The plans also detailed the roads on the estate. One of these roads was Sea View Drive East. This road gave access to the property of the first applicant, Escherich. The road also crossed the respondent’s property, thus giving access to the second applicant’s property.
The respondent built a store and a chicken coop on this road and closed the road by means of a gate where it entered his property. The respondent also made a new road on the boundary between his property and that of the first applicant. The result was that the original road could no longer be used. The applicants therefore had no choice but to use the new road built by the respondent.
The respondent claimed that he built the new road for better access to a specific store on his property when towing his trailer, etc. The applicants held that the respondent closed this road simply to prevent people from driving past his house.
The applicants applied to the court to instruct the respondent to open the road again.

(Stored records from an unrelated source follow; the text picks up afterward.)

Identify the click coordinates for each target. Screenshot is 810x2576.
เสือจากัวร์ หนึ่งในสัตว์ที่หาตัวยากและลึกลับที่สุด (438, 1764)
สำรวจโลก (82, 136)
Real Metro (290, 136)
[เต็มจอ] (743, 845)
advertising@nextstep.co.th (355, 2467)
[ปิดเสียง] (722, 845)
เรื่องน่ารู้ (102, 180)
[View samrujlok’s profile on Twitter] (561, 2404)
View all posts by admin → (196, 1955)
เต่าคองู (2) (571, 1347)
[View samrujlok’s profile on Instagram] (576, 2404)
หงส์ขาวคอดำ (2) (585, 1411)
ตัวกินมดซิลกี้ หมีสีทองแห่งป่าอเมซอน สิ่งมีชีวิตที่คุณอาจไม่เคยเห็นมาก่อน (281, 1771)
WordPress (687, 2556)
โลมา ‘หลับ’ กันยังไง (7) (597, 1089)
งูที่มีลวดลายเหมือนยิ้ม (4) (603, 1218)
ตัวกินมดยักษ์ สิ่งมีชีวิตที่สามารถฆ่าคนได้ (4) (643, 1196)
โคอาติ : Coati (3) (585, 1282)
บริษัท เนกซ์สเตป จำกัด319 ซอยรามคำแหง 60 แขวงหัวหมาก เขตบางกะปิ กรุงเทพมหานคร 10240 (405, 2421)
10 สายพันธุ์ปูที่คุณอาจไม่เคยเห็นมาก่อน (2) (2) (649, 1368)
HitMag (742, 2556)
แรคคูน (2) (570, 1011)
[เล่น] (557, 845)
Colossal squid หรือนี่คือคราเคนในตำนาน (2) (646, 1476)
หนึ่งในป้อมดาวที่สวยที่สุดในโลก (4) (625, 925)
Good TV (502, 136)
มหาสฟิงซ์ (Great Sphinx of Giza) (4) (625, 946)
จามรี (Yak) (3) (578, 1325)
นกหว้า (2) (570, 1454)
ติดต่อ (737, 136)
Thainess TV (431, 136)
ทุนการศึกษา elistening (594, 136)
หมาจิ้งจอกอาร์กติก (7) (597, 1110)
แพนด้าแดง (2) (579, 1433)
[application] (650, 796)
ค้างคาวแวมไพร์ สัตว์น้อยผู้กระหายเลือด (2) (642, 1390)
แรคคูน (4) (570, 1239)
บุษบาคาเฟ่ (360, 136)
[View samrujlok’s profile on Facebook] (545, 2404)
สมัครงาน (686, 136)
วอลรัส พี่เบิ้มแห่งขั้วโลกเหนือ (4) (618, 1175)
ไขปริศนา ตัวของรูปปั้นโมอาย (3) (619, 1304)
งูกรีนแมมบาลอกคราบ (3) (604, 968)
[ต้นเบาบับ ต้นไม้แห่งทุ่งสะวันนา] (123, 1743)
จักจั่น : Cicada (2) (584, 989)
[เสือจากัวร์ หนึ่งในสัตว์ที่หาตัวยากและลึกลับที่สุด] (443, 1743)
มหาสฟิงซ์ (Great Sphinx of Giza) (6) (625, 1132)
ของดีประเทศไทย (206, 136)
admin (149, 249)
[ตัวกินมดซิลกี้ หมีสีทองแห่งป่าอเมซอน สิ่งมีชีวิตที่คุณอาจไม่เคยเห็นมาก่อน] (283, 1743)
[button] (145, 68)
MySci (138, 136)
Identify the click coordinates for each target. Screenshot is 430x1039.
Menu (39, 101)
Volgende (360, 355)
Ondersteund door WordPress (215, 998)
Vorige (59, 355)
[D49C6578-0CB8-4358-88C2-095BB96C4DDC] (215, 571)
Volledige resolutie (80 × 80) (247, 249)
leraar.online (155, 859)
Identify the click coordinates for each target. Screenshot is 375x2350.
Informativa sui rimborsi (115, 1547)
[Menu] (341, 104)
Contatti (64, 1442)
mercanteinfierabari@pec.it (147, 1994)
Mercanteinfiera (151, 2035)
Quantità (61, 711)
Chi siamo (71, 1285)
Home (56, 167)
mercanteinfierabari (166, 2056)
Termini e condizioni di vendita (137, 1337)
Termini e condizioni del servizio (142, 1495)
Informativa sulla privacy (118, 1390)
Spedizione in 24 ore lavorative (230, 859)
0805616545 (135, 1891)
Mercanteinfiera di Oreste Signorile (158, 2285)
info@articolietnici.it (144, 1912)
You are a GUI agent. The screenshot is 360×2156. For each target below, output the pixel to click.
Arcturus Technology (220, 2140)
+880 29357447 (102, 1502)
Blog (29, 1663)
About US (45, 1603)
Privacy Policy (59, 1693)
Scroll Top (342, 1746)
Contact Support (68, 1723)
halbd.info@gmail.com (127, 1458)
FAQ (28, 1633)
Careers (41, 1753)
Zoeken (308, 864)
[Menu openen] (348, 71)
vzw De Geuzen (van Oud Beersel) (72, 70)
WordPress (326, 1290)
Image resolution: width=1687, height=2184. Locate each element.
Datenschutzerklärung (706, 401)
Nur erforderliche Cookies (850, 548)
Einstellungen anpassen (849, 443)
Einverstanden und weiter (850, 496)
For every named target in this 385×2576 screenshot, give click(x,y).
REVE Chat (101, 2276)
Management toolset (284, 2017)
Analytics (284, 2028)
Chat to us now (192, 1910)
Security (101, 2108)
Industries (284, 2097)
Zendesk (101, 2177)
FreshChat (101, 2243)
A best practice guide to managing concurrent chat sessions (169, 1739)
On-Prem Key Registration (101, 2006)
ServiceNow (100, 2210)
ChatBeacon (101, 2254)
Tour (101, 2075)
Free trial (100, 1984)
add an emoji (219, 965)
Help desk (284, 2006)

The respondent’s main argument was that the original road was not a public street and that he was therefore entitled to close and divert the road.
The court looked at the description of a public street and came to the conclusion that all the roads on that estate qualified as public streets because all of them were depicted on a general plan drawn up by the surveyor general and were also registered and filed in the office of the surveyor general.
The respondent therefore had no right to close or divert such a road. There was an established procedure for when a person wanted to change any route or location of a public street. Nobody can simply ignore it.
The court ordered the respondent to demolish the buildings and to restore the road in its original location.